- [Quoted passage]
# # # # # # #

The Redskins fell to 3-11 with a 24-13 loss at the Giants on Sunday afternoon (Dec. 14, 2014).  Here were the 10 most important items from the game:

1. Familiar spots

This loss clinched the Redskins finishing last in the NFC East for the sixth time in seasons.  The loss also clinched the Redskins finishing with a 1-7 road record for a second consecutive season.

2. Bad offense

There are many reasons for this, but the bottom line is that the Redskins are a bad offensive team and have been for a while.  Since the 37-34 loss at Philadelphia in Week 3, they are averaging 16.0 points per game (176 points over 11 games).

The Redskins allowed seven sacks, marking the sixth consecutive game in which they gave up five or more sacks.  The Redskins exited Week 15 31st out of 32 NFL teams in fewest sacks allowed with 53.  The single-season franchise record for sacks allowed is 61 in 1998.

The Redskins went 4-for-14 on third downs and exited Week 15 30th out of 32 NFL teams in third-down efficiency (31.8 percent).

The Redskins went 1-for-4 in the red zone and exited Week 15 tied for 21st out of 32 NFL teams in red-zone efficiency (50 percent).

The Redskins had 107 total net yards of offense in the second half, though they exited Week 15 12th in the NFL in yards per game (358.6).

3. Bizarre ending to the game

The Redskins essentially tapped out with more than two minutes left and an 11-point deficit, basically giving up on trying to score.

The Redskins got the ball back with 2:28 left in the fourth quarter and trailing, 24-13.  And yet they didn’t display nearly enough tempo and did not throw the ball downfield on a five-play drive that included the following four-snap sequence:

•    A first-and-10 shotgun six-yard completion by quarterback Robert Griffin III to receiver DeSean Jackson

     •    A second-and-four shotgun sack of Griffin, who literally lay on the field for multiple seconds after the play despite not being injured

     •    A third-and-eight minus-one-yard draw-play run by running back Chris Thompson out of the shotgun, presumably because head coach Jay Gruden thought that Griffin was hurting

     •    A fourth-and-nine five-yard delay-of-game penalty on Griffin 45 seconds after the previous play had began

The Redskins punted at the end of the drive, becoming according to Dan Steinberg of The Washington Post the first NFL team since 2011 to punt after getting the ball back with less than three minutes remaining while trailing by two possessions. (i.e., trailing by between nine and 16 points).  Rookie receiver Odell Beckham Jr. actually muffed the catch of the punt, and safety Trenton Robinson recovered the ball.

And yet what did the Redskins do on the ensuing drive’s first play, which turned out to be the last play of the game?  A first-and-10 Griffin shotgun three-yard completion to Jackson.  Very strange, very odd, and Gruden did not provide a quality or acceptable explanation during his postgame press conference, his day-after-the-game press conference on Monday (Dec. 15) or his post-practice press conference on Tuesday (Dec. 16).

# # # # # # #

- [Material shown]
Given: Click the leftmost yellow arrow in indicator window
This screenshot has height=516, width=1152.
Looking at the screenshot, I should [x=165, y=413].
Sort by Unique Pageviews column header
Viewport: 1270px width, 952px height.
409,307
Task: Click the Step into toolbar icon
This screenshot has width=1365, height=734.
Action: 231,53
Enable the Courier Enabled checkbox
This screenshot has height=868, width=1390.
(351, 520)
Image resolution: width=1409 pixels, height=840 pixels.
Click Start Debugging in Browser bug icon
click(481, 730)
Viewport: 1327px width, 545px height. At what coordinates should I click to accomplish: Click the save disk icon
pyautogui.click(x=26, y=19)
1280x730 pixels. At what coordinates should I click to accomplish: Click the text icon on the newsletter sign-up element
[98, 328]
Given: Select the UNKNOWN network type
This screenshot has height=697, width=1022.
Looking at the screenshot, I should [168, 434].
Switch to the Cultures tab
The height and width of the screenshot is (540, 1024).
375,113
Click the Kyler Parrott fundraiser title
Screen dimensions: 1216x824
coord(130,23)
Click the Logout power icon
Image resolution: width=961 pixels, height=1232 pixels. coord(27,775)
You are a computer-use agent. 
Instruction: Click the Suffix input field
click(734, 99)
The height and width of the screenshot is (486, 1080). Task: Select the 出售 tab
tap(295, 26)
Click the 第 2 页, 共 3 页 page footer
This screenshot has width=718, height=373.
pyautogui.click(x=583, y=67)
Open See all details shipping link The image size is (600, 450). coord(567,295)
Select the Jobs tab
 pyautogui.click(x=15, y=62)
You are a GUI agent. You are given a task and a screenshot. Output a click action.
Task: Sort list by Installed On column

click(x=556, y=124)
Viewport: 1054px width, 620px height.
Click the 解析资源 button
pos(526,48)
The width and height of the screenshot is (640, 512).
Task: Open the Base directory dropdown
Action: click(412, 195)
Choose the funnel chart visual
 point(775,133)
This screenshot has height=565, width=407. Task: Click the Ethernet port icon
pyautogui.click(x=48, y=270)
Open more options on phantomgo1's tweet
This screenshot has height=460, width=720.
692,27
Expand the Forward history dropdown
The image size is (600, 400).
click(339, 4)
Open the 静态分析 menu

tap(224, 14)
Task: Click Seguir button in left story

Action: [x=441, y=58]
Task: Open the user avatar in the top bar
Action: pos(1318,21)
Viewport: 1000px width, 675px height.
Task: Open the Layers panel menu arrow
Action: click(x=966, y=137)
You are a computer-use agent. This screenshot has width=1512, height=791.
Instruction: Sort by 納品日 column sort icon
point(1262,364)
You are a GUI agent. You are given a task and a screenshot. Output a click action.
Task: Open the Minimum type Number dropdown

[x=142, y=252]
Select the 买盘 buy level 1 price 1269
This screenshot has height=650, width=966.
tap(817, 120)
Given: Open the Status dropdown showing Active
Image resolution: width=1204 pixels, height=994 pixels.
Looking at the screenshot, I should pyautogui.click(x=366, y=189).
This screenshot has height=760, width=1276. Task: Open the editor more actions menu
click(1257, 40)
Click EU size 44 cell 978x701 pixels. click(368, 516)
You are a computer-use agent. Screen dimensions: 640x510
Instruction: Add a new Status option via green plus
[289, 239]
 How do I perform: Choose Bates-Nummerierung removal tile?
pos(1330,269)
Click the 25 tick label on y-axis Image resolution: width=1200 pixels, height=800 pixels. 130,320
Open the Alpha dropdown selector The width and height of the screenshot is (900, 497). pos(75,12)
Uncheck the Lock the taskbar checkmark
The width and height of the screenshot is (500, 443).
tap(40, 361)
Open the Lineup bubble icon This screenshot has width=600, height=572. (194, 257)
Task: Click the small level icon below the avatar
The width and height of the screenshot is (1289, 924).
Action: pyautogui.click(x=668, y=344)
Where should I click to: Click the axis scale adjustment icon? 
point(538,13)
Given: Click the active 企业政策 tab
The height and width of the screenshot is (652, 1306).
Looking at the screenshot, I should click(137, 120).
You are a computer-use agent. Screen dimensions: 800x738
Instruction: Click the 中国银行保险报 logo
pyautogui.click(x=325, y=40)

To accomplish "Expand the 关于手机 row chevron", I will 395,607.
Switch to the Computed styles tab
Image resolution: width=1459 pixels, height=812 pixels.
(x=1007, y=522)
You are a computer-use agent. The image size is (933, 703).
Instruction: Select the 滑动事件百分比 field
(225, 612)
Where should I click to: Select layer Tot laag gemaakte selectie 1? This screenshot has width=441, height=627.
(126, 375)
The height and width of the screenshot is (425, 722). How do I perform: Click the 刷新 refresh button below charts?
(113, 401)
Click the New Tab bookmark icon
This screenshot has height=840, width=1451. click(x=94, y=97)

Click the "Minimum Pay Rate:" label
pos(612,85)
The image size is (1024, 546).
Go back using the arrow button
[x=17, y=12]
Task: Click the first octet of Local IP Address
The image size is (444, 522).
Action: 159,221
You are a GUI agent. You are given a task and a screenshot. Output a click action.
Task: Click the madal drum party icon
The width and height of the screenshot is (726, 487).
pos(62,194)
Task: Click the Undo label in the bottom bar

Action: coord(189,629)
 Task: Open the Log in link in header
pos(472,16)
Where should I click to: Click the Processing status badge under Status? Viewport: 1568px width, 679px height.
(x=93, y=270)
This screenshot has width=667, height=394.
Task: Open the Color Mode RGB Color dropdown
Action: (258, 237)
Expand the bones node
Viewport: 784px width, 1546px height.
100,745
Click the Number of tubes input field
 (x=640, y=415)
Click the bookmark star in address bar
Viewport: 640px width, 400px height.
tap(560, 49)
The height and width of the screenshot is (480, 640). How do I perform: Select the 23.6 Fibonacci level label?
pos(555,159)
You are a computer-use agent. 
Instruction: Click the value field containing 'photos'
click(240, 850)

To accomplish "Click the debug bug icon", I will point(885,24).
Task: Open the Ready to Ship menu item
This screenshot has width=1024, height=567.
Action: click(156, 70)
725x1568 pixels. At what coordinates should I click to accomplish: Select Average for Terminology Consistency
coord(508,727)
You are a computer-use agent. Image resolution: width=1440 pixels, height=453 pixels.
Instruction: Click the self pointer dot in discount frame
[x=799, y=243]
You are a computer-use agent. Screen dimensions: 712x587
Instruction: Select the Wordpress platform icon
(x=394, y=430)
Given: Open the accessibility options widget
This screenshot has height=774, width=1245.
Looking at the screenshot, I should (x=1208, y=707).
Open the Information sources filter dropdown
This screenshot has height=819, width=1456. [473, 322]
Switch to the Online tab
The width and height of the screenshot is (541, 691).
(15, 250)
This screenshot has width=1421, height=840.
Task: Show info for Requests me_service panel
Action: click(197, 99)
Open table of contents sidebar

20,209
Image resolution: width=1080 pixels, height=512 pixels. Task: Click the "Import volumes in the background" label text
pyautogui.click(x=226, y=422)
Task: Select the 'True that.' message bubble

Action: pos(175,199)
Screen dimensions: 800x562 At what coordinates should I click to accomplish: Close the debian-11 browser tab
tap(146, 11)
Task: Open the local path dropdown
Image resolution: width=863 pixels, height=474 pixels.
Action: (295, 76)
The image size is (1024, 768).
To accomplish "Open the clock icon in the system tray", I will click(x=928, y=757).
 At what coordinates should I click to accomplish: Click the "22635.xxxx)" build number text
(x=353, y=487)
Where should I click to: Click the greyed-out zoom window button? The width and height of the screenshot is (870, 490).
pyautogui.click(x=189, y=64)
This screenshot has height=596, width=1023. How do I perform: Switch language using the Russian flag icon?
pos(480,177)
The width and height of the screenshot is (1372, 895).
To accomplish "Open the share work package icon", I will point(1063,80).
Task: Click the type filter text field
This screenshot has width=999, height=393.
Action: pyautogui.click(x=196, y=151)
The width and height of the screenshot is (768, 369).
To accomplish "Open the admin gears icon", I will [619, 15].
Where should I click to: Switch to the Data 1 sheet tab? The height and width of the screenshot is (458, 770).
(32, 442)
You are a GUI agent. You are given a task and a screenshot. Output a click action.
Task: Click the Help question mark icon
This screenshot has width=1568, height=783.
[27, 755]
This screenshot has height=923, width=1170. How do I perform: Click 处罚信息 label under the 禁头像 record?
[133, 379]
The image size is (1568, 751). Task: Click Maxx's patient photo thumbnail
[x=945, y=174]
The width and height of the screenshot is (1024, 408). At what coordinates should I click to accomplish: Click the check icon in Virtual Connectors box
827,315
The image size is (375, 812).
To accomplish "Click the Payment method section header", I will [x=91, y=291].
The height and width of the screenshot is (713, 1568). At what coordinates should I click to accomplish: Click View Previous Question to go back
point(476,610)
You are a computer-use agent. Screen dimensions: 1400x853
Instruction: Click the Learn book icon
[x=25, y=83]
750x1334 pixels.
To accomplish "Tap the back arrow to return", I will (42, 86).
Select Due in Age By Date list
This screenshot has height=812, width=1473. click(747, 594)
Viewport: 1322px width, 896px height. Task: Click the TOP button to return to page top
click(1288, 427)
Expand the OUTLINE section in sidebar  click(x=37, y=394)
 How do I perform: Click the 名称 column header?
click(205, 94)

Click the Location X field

# # # # # # #

- [To be done] Could you revise the Redskins game recap, everything from "2. Bad offense" down to "efficiency (50 percent).", so that "third downs" becomes "third-down attempts"?

- [Written answer]
2. Bad offense

There are many reasons for this, but the bottom line is that the Redskins are a bad offensive team and have been for a while.  Since the 37-34 loss at Philadelphia in Week 3, they are averaging 16.0 points per game (176 points over 11 games).

The Redskins allowed seven sacks, marking the sixth consecutive game in which they gave up five or more sacks.  The Redskins exited Week 15 31st out of 32 NFL teams in fewest sacks allowed with 53.  The single-season franchise record for sacks allowed is 61 in 1998.

The Redskins went 4-for-14 on third-down attempts and exited Week 15 30th out of 32 NFL teams in third-down efficiency (31.8 percent).

The Redskins went 1-for-4 in the red zone and exited Week 15 tied for 21st out of 32 NFL teams in red-zone efficiency (50 percent).